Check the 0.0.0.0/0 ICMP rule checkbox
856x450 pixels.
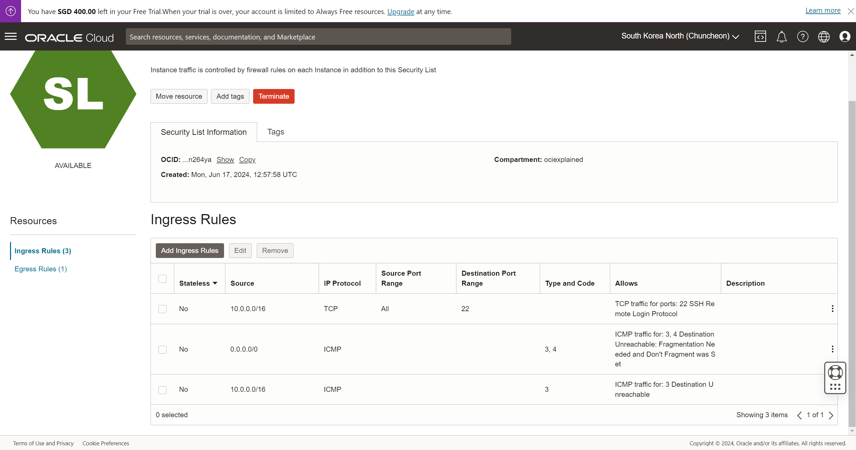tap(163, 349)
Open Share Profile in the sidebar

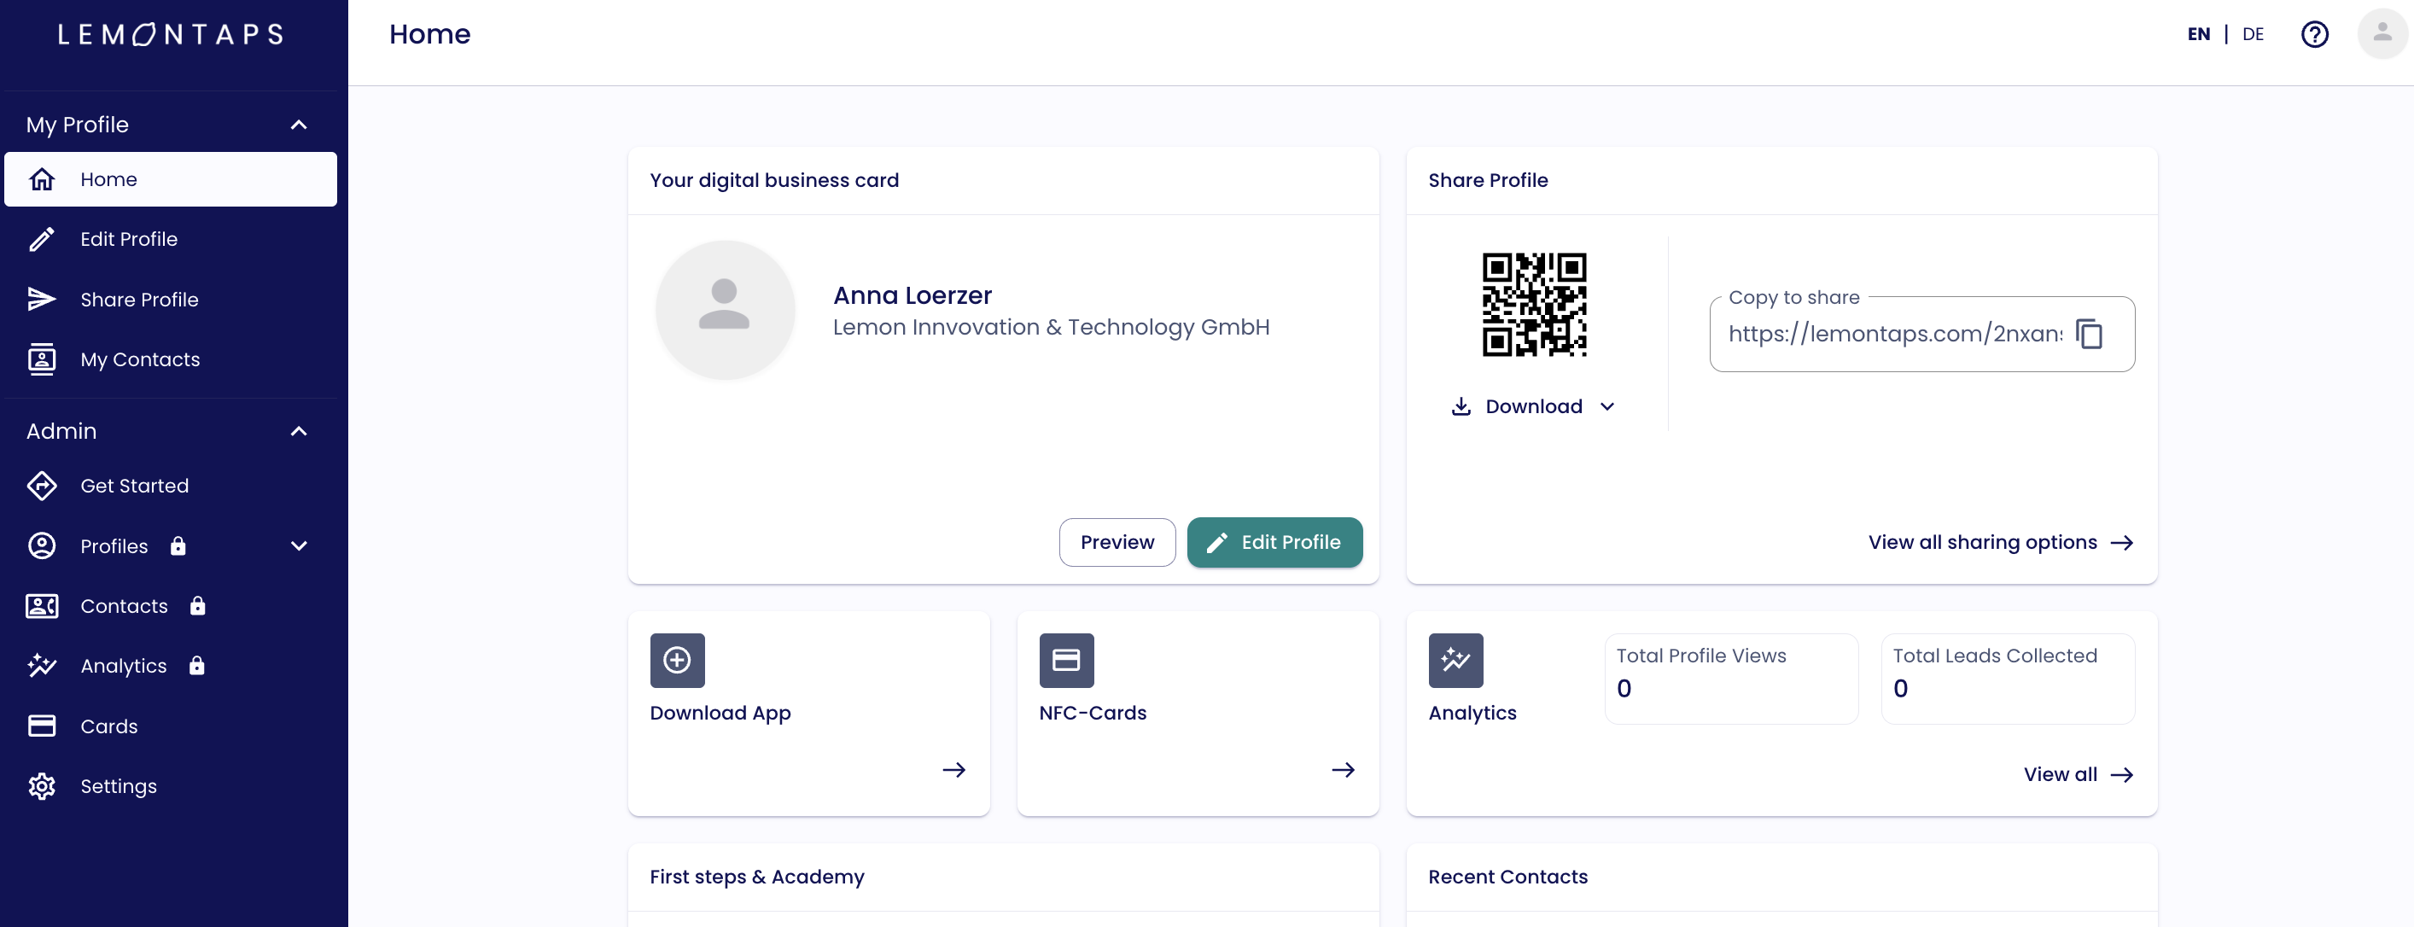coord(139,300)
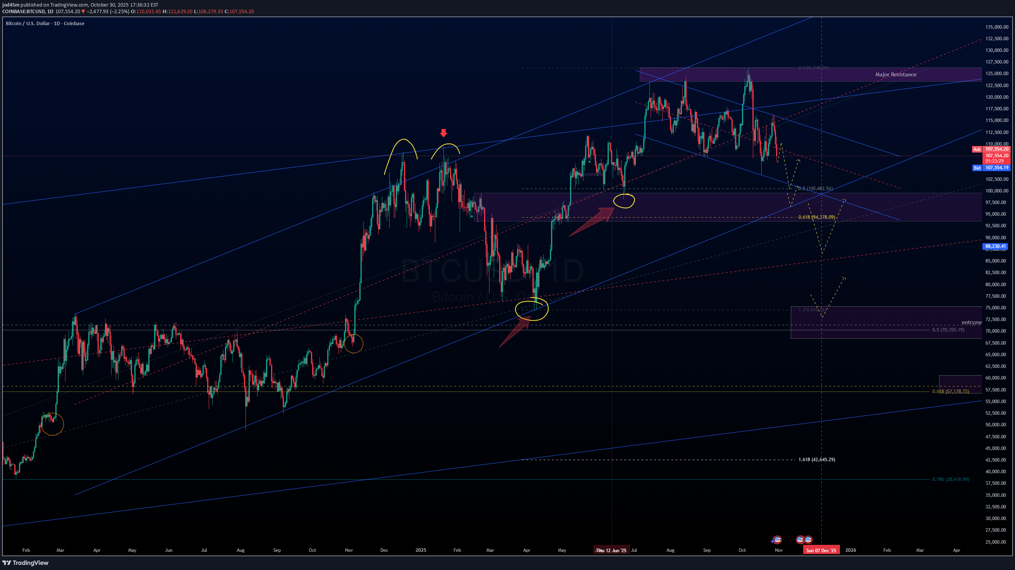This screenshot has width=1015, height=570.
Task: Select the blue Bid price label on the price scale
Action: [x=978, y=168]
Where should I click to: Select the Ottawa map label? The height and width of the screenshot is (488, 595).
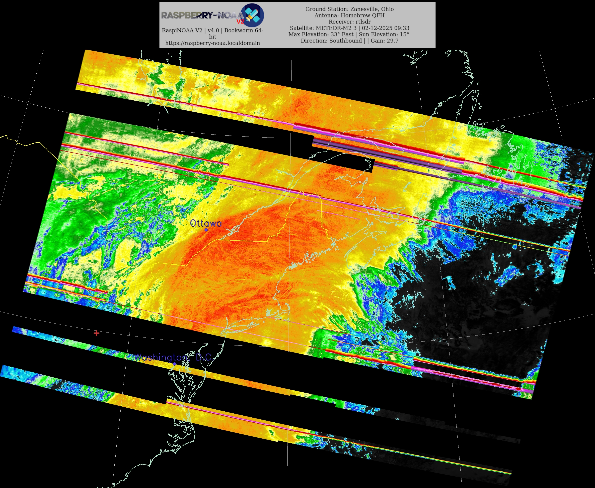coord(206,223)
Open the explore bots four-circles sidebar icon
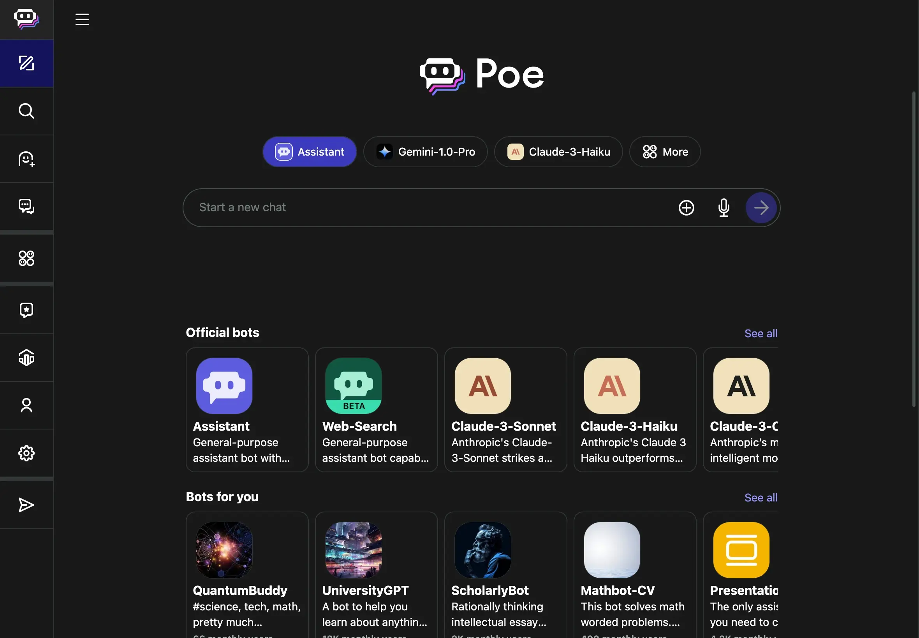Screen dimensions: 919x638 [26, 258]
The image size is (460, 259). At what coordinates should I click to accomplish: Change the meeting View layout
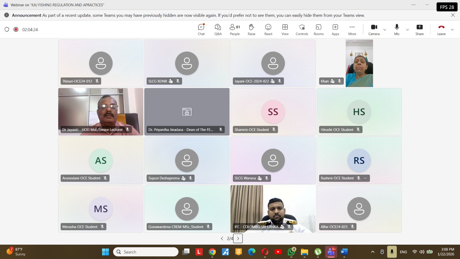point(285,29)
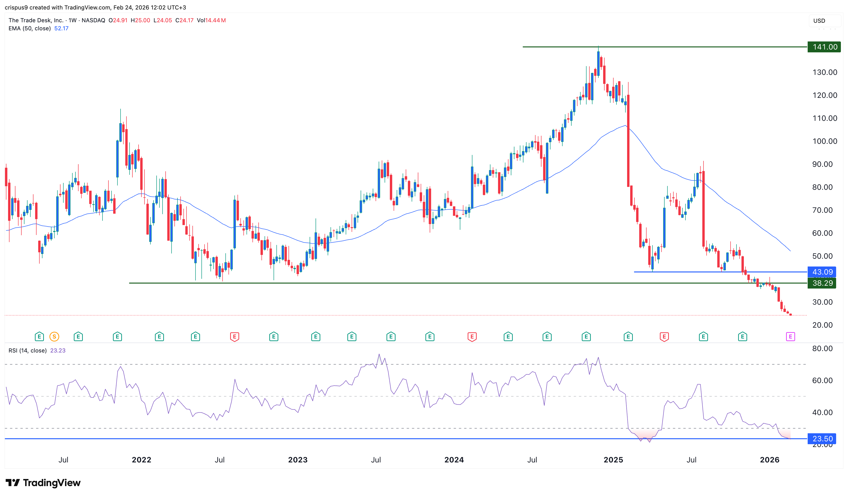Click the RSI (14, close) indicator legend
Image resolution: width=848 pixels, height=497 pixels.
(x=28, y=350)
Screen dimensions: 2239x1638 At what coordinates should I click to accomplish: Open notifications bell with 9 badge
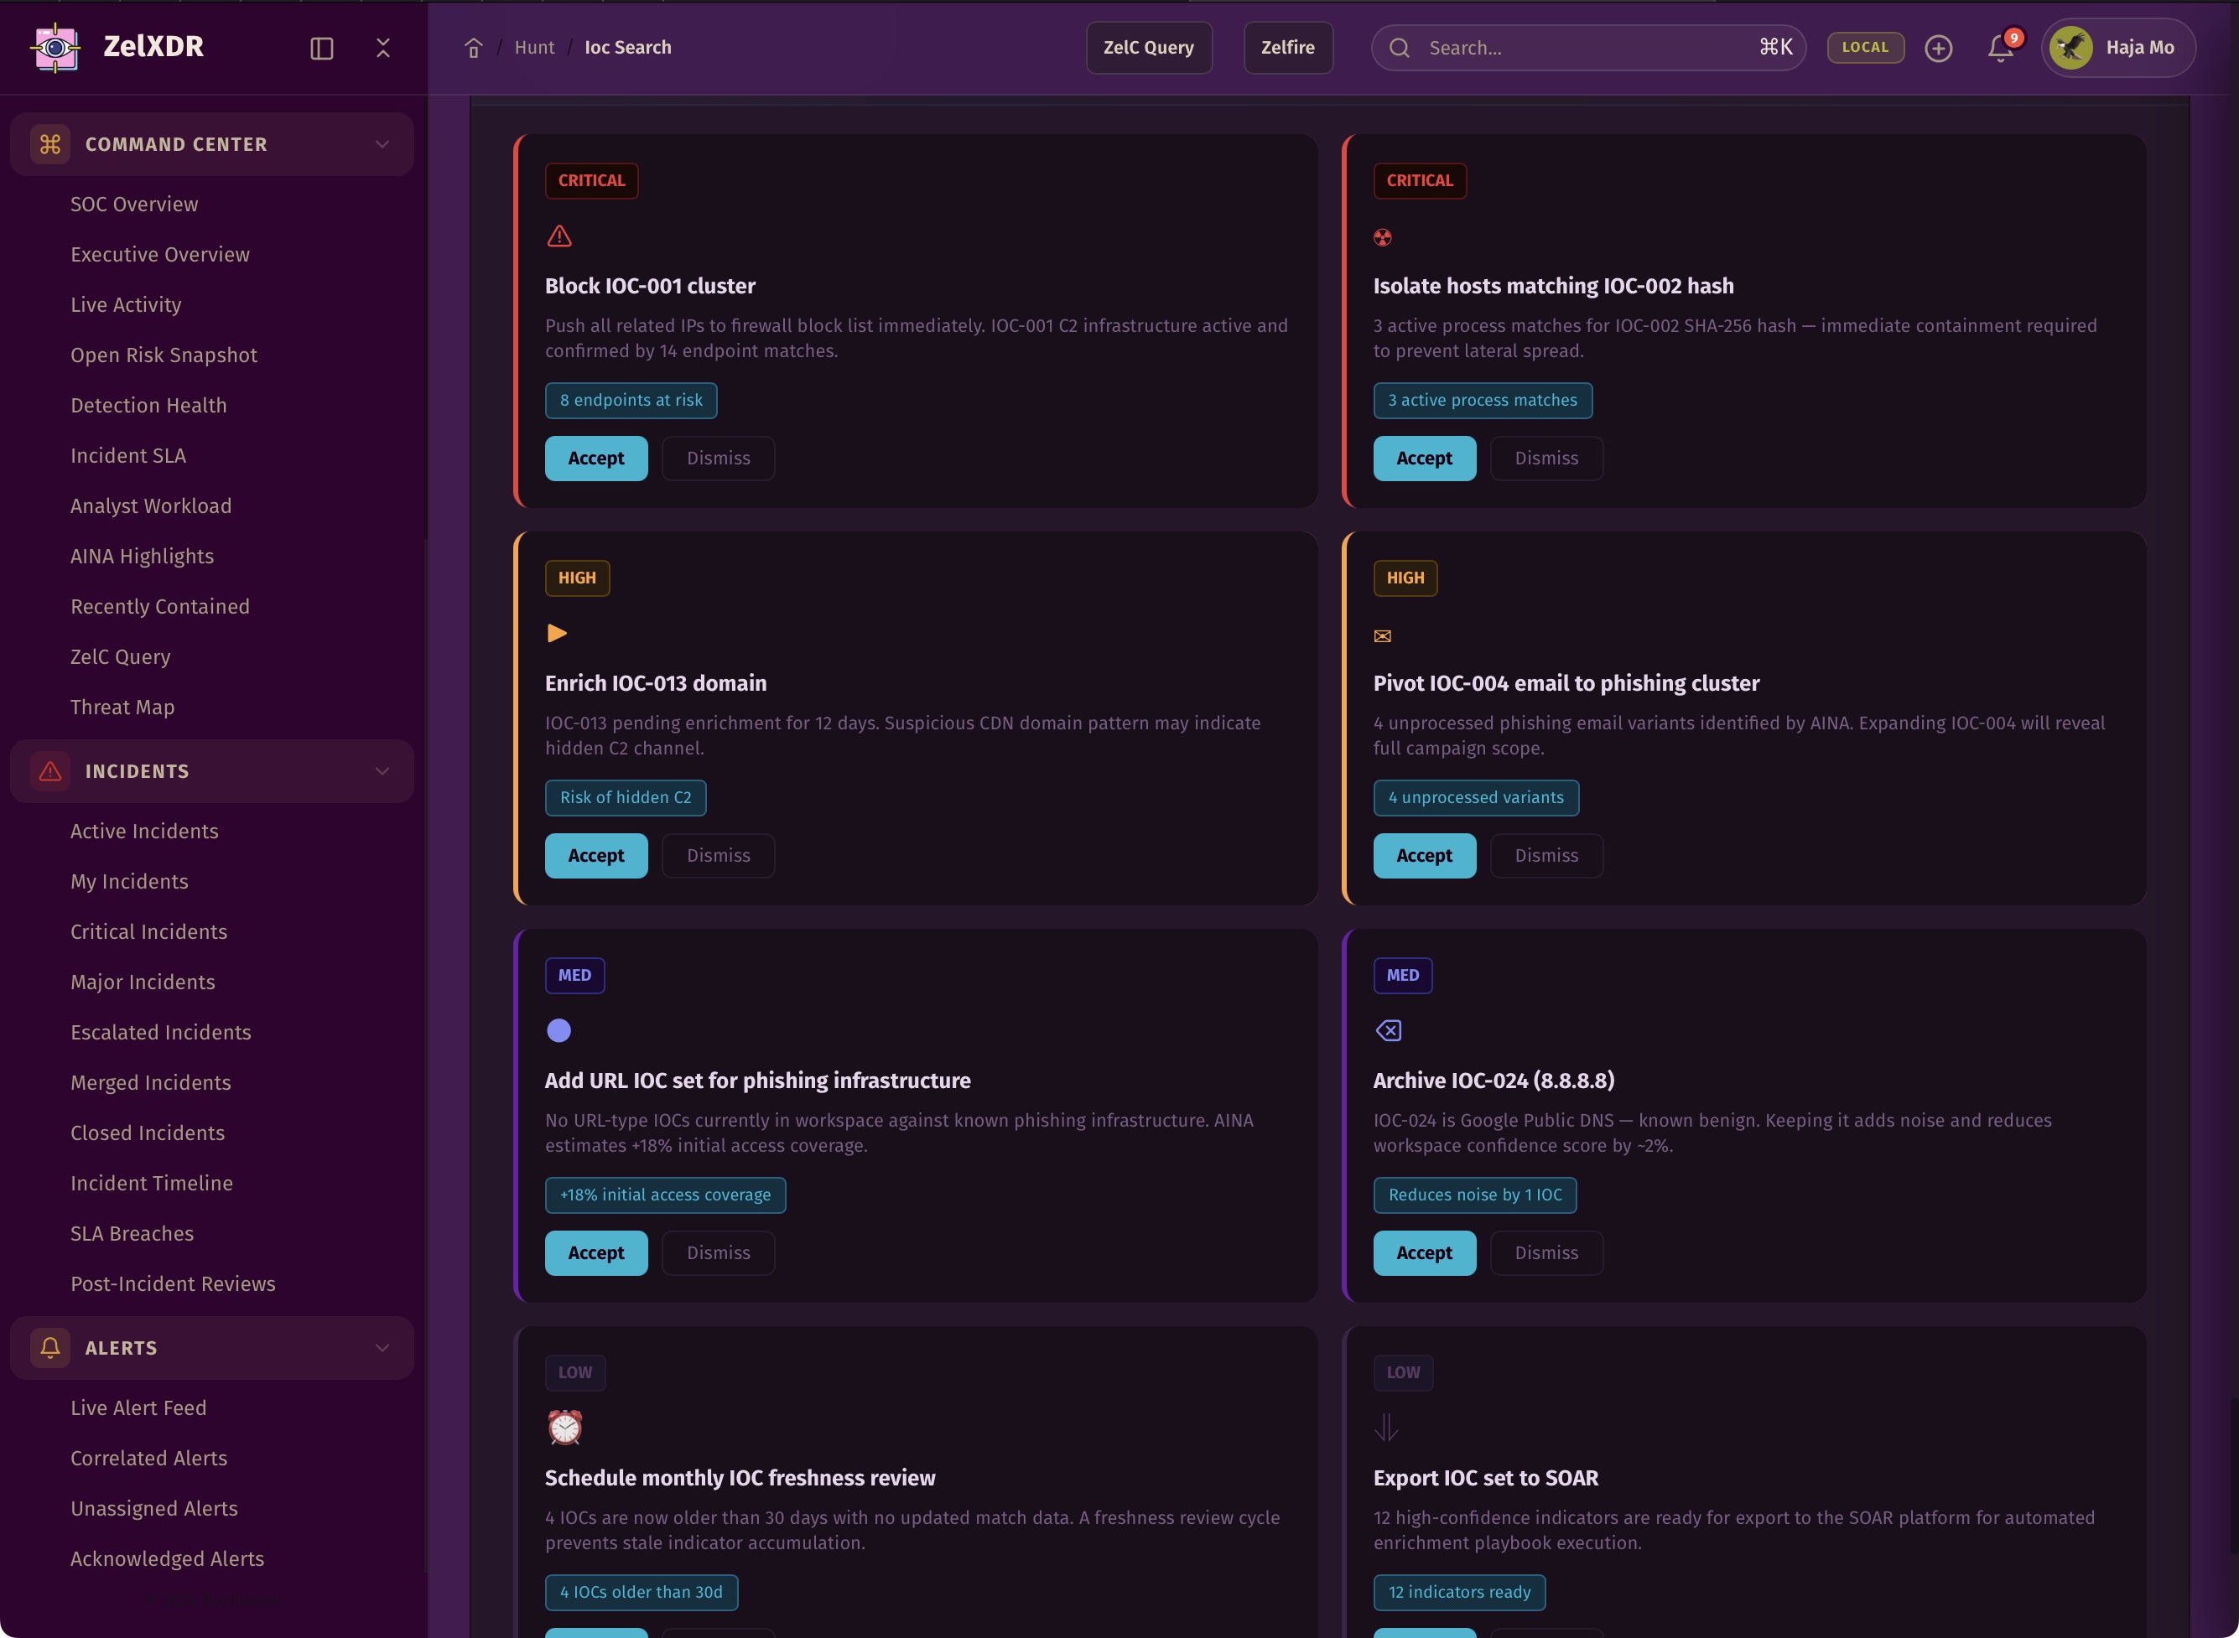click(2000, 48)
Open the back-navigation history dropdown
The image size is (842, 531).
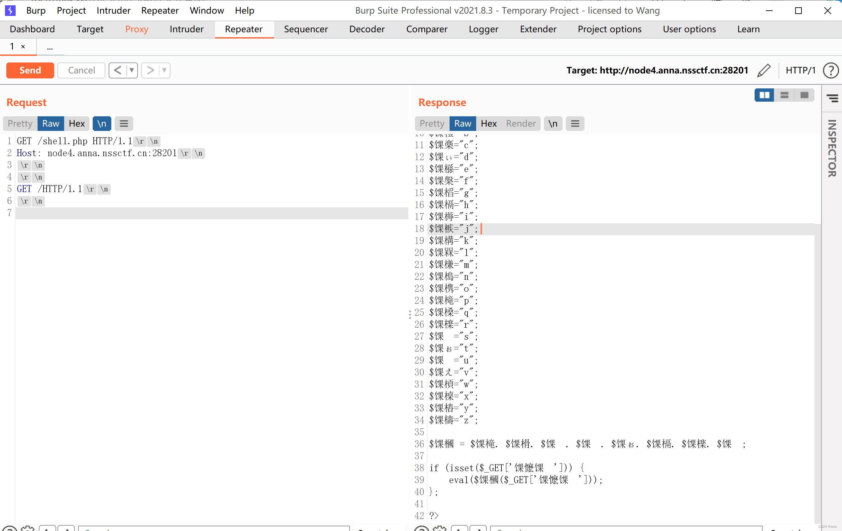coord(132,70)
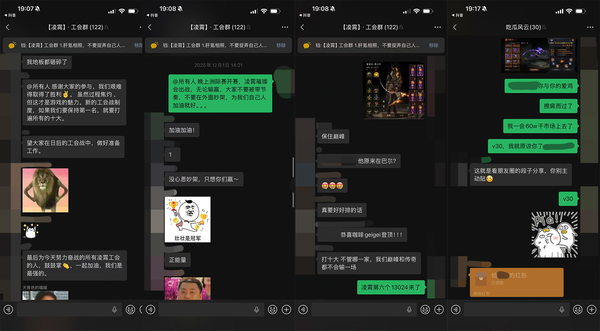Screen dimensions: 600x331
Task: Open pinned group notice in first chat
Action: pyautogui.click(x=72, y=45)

* _Work task_: When you reach an image, pass over it, and retype all other material exactly.

* _Solution below_:
Check the 0.0.0.0/0 ICMP rule checkbox
856x450 pixels.
tap(163, 349)
Open Share Profile in the sidebar

coord(139,300)
This screenshot has width=1015, height=570.
Task: Select the blue Bid price label on the price scale
Action: [x=978, y=168]
Where should I click to: Select the Ottawa map label? The height and width of the screenshot is (488, 595).
coord(206,223)
Open the explore bots four-circles sidebar icon
Screen dimensions: 919x638 [26, 258]
The image size is (460, 259). At what coordinates should I click to accomplish: Change the meeting View layout
point(285,29)
Click the RSI (14, close) indicator legend
Image resolution: width=848 pixels, height=497 pixels.
(x=28, y=350)
Screen dimensions: 2239x1638 At what coordinates should I click to accomplish: Open notifications bell with 9 badge
click(2000, 48)
Open the back-navigation history dropdown
The image size is (842, 531).
coord(132,70)
Screen dimensions: 600x331
Task: Open pinned group notice in first chat
Action: pyautogui.click(x=72, y=45)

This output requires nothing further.